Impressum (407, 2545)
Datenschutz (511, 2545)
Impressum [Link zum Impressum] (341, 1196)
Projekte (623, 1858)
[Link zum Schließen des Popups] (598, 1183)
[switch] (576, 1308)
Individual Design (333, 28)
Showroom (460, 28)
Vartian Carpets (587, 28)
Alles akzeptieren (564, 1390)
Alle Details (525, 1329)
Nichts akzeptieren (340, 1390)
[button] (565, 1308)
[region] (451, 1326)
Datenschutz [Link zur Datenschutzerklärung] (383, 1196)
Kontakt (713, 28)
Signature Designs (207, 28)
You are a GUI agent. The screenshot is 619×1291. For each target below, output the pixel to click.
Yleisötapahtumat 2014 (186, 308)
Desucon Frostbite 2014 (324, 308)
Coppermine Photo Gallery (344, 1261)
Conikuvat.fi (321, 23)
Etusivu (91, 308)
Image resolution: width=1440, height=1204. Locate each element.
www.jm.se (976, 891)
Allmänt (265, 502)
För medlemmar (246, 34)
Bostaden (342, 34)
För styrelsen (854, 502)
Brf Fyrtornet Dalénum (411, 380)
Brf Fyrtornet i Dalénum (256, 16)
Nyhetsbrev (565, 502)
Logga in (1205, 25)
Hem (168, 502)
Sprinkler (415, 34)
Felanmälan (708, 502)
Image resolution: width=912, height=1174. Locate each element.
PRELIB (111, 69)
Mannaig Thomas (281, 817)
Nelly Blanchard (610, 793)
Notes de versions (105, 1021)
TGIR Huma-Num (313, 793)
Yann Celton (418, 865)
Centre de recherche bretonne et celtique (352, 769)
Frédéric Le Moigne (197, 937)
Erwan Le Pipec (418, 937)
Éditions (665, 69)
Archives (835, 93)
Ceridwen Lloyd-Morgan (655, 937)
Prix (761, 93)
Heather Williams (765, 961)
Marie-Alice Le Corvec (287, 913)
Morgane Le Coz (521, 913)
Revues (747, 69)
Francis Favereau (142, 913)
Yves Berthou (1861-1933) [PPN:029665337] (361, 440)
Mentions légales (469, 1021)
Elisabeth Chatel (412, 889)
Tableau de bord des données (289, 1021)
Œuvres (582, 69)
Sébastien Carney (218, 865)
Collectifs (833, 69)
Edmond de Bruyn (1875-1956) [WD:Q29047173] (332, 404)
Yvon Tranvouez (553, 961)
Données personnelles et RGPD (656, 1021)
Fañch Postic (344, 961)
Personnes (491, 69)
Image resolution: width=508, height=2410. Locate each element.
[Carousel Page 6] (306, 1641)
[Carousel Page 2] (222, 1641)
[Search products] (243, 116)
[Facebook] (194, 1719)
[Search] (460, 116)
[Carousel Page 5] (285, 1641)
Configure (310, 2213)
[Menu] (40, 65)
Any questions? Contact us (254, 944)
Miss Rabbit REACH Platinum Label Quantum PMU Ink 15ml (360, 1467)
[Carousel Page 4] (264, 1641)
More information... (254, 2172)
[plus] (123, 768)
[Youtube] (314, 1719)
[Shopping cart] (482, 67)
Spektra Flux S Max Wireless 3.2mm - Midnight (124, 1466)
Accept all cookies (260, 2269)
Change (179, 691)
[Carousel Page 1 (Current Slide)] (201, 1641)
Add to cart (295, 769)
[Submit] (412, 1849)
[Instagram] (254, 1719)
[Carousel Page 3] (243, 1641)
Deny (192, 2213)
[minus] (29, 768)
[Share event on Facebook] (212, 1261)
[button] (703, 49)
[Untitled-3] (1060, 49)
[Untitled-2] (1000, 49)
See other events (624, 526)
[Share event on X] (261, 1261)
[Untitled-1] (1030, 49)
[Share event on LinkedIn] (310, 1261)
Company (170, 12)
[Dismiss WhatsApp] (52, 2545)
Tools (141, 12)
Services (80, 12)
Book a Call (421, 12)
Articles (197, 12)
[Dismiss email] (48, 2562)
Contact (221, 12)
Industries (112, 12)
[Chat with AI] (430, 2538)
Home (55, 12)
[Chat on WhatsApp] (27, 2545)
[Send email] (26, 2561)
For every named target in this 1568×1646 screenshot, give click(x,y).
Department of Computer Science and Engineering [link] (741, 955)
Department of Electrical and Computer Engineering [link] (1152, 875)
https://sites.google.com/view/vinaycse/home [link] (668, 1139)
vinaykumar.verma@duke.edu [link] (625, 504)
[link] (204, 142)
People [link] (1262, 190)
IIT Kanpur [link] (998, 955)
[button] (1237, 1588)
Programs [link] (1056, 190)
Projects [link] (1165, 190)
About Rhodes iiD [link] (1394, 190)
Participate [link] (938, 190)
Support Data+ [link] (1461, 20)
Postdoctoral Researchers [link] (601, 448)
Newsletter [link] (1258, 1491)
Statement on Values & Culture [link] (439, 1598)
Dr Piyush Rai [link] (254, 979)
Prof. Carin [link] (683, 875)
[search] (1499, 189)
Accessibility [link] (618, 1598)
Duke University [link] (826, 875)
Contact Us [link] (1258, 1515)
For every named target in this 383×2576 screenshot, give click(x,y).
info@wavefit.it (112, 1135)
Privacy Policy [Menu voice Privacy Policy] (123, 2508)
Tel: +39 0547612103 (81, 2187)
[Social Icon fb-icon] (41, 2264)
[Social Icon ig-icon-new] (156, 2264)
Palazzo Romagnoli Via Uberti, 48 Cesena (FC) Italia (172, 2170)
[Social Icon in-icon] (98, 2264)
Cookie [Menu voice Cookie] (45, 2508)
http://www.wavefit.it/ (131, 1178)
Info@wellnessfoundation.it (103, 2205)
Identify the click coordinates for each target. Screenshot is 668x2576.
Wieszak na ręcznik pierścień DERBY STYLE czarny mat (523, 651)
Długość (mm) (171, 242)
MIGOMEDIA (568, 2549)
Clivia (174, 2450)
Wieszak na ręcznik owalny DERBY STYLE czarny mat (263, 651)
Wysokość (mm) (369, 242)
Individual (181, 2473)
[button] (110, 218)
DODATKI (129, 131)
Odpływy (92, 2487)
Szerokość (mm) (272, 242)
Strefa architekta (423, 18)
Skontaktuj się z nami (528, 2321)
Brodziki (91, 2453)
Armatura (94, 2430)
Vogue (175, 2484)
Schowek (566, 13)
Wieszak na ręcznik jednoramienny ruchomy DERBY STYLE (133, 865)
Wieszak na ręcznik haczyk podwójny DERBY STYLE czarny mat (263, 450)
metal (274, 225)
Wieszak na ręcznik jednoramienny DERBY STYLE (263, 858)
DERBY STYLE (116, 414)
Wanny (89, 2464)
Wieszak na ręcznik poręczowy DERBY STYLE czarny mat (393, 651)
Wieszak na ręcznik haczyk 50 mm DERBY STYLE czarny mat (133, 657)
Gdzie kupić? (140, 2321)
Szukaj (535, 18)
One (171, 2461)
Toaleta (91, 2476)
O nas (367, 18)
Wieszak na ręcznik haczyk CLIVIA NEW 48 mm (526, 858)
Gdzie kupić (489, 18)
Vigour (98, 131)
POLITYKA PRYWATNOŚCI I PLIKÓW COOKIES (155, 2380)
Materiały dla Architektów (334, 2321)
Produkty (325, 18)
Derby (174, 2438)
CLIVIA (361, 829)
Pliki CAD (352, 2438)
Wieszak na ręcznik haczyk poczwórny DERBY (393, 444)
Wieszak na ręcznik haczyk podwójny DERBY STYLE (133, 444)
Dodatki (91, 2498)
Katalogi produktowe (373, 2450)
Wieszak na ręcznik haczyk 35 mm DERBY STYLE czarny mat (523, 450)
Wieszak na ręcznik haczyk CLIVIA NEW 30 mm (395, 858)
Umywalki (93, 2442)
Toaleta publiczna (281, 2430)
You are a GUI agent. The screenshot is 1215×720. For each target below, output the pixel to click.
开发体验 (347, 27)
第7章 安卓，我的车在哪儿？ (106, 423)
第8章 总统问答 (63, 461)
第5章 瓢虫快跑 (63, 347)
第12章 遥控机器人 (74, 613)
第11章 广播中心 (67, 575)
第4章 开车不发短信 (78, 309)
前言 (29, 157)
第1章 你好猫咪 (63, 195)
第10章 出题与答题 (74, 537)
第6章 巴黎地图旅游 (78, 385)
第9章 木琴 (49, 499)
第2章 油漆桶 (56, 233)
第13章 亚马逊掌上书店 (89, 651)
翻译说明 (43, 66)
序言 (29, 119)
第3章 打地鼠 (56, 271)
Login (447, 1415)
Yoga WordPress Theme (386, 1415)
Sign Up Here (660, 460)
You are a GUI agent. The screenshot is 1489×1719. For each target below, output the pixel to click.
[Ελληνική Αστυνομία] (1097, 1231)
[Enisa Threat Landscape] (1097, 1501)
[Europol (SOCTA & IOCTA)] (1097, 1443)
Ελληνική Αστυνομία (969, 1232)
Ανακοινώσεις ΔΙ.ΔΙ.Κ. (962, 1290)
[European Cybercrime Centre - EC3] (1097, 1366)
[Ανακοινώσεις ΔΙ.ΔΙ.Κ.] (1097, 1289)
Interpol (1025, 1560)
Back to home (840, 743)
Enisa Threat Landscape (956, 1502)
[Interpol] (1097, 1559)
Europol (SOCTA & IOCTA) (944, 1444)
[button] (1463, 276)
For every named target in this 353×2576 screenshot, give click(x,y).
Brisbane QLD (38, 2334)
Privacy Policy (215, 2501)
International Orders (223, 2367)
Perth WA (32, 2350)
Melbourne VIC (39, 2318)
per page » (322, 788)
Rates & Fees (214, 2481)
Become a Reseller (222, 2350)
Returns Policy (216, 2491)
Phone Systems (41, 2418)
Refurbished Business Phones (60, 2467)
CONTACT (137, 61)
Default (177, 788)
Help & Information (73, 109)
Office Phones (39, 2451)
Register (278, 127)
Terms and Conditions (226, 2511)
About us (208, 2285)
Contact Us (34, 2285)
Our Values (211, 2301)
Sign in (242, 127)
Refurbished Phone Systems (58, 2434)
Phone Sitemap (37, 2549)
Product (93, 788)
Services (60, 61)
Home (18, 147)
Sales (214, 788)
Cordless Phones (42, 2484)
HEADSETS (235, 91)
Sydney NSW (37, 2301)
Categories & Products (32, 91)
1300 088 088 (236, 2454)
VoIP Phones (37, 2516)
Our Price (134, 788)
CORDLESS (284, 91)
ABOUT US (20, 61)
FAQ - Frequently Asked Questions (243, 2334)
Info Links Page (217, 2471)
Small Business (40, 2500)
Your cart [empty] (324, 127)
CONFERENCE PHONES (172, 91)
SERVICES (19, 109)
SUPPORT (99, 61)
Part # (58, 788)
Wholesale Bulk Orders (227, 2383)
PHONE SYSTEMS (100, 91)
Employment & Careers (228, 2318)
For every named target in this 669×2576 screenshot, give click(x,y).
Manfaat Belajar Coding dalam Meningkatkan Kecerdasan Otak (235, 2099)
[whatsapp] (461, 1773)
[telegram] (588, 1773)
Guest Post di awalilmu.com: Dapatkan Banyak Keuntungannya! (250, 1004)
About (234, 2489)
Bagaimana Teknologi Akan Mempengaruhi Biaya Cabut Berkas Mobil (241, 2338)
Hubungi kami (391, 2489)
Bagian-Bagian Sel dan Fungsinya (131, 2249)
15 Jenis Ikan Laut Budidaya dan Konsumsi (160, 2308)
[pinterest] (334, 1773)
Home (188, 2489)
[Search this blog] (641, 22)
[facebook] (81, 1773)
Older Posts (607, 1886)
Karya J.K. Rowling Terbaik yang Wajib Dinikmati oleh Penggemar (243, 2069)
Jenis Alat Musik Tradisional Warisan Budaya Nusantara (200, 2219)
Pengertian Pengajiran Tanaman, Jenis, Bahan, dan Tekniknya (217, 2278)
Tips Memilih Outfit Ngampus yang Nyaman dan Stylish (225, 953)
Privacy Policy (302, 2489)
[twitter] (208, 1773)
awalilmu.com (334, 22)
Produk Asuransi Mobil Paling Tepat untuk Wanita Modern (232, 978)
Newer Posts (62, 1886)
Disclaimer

────────

Given instruction – How many lines in the items above contain the string "icon"? Reply with the number only.

Correct response – 3